19. As a consequence of the Application being admitted in terms of Section 9 (5) of the Code, the moratorium as envisaged under the provisions of Section 14(1) and as extracted hereunder shall follow in relation to the Corporate Debtor:
a. The institution of suits or continuation of pending suits or proceedings against the respondent including the execution of any judgment, decree or order in any court of law, tribunal, arbitration panel or other authority;
b. Transferring, encumbering, alienating or disposing of by the respondent any of its assets or any legal right or beneficial interest therein;
c. Any action to foreclose, recover or enforce any security interest created by the respondent in respect of its property including any action under the Securitization and Reconstruction of Financial Assets and Enforcement of Security Interest Act, 2002;
d. The recovery of any property by an owner or lessor where such property is occupied by or in the possession of the respondent.

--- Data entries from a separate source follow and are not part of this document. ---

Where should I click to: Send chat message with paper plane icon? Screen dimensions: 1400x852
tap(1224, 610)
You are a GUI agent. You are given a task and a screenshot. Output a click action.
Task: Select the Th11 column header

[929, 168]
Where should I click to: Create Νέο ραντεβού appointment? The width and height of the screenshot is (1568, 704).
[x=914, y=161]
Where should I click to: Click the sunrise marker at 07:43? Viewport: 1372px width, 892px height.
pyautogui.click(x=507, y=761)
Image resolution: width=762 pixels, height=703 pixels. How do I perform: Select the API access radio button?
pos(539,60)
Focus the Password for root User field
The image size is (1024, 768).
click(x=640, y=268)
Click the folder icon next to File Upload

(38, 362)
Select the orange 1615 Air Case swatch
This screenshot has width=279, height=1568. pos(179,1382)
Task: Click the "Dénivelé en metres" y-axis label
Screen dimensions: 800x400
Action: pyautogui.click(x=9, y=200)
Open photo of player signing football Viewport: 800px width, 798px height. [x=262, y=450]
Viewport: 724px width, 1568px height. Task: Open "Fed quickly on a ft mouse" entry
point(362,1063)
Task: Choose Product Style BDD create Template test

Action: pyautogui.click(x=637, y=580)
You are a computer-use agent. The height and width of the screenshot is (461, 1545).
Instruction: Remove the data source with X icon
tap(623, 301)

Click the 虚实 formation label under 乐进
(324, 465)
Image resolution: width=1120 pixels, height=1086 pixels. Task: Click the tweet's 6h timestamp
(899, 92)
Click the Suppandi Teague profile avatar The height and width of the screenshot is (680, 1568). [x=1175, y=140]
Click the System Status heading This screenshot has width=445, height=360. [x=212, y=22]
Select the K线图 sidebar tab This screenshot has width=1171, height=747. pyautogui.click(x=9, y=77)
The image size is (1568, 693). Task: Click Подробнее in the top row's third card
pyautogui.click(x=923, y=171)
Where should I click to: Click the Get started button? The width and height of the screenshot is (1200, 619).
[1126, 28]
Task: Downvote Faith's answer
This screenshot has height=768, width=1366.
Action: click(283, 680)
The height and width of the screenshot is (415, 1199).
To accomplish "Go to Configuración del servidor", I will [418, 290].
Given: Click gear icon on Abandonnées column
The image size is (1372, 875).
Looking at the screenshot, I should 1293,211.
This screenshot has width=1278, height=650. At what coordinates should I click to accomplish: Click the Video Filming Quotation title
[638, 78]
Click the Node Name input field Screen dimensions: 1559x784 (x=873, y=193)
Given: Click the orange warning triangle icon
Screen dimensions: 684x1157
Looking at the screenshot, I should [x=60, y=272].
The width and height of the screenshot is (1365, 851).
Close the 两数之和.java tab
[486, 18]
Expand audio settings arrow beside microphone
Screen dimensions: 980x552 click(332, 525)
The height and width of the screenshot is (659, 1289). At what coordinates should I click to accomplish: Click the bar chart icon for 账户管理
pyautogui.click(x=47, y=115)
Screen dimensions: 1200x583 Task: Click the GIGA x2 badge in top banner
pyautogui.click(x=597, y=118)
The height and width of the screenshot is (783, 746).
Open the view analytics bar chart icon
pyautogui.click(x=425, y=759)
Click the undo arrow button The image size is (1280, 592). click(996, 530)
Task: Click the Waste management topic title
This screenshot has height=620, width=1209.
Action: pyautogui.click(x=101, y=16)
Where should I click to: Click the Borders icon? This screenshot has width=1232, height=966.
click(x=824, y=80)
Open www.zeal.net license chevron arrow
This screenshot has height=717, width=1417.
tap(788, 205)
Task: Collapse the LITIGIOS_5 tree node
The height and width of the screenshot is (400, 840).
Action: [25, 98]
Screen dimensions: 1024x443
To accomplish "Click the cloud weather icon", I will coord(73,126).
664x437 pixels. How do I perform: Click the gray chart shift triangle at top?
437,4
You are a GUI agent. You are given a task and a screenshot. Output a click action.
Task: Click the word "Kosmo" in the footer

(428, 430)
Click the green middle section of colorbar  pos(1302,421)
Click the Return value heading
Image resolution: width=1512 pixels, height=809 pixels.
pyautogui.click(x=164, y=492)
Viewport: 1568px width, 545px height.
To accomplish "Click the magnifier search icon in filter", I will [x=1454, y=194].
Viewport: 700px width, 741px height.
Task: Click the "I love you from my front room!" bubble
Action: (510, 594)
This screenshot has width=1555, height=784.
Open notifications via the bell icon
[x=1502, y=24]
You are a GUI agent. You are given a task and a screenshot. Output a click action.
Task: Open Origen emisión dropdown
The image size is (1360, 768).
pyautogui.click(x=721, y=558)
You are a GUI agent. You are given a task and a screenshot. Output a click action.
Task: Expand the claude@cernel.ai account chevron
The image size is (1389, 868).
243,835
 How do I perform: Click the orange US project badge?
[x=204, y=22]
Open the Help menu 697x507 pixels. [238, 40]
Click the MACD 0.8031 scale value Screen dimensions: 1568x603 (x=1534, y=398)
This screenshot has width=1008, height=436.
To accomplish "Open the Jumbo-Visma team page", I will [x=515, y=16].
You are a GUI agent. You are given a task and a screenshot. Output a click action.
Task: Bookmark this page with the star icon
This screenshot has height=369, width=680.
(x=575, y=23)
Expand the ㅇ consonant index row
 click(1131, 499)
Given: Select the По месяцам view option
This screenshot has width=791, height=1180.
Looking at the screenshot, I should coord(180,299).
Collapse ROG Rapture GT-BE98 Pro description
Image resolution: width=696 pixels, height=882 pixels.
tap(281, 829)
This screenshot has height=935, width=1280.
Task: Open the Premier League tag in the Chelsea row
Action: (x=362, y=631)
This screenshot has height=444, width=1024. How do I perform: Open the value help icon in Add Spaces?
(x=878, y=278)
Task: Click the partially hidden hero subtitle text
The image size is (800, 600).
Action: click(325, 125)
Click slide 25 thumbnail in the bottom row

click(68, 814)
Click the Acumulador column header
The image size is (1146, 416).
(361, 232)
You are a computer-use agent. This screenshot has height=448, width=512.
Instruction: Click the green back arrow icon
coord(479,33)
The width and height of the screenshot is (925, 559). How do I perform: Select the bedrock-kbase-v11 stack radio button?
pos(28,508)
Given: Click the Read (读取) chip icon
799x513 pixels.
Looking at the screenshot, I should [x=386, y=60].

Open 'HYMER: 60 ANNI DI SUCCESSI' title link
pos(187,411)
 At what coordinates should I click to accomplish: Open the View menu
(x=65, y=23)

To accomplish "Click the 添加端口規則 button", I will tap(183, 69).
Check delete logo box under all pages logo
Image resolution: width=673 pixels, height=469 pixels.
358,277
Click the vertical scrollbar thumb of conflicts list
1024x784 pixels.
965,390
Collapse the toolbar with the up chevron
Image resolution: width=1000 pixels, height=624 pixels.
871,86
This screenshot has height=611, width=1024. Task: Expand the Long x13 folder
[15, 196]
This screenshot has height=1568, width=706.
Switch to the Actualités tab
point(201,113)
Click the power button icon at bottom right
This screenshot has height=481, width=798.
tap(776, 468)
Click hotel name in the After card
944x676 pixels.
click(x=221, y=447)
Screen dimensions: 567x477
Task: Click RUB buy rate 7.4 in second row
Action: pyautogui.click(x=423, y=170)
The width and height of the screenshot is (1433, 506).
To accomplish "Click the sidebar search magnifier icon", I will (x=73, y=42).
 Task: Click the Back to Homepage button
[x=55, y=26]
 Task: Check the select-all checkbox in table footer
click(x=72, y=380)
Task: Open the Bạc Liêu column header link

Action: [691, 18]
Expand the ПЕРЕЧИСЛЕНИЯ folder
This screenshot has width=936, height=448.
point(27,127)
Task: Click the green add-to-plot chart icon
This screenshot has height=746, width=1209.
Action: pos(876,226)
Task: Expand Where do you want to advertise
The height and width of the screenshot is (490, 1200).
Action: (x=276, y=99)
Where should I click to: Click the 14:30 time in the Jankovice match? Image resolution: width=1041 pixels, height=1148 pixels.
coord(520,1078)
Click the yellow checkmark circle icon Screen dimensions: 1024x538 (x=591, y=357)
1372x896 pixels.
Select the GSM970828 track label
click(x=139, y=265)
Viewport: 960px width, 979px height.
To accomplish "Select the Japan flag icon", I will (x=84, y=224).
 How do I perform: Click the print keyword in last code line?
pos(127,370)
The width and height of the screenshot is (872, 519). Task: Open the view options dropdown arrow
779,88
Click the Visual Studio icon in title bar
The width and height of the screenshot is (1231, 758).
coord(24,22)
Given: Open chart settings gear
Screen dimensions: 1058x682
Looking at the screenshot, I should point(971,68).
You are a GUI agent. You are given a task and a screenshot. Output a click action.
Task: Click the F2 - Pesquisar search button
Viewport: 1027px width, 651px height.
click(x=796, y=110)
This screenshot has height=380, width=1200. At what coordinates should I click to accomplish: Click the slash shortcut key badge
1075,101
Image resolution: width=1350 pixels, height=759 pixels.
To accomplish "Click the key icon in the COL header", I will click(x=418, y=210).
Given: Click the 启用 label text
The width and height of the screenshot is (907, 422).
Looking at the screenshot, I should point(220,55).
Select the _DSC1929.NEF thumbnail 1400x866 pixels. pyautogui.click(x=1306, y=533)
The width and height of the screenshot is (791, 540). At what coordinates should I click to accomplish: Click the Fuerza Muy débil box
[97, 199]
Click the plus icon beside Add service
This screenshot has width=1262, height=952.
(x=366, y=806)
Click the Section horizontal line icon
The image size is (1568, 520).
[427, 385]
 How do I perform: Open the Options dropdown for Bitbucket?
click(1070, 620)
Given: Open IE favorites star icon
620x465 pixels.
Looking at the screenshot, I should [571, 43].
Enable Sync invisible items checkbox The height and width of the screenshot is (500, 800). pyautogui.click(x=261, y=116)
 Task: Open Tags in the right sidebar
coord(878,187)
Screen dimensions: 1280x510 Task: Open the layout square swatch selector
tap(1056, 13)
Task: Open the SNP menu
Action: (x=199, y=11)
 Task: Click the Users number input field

Explanation.-For the purposes of this sub-section, it is hereby clarified that notwithstanding anything contained in any other law for the time being in force, a licence, permit, registration, quota, concession, clearance or a_ similar grant or right given by the Central Government, State Government, local authority, sectoral regulator or any other authority constituted under any other law for the time being in force, shall not be suspended or terminated on the grounds of insolvency, subject to the condition that there is no default in payment of current dues arising for.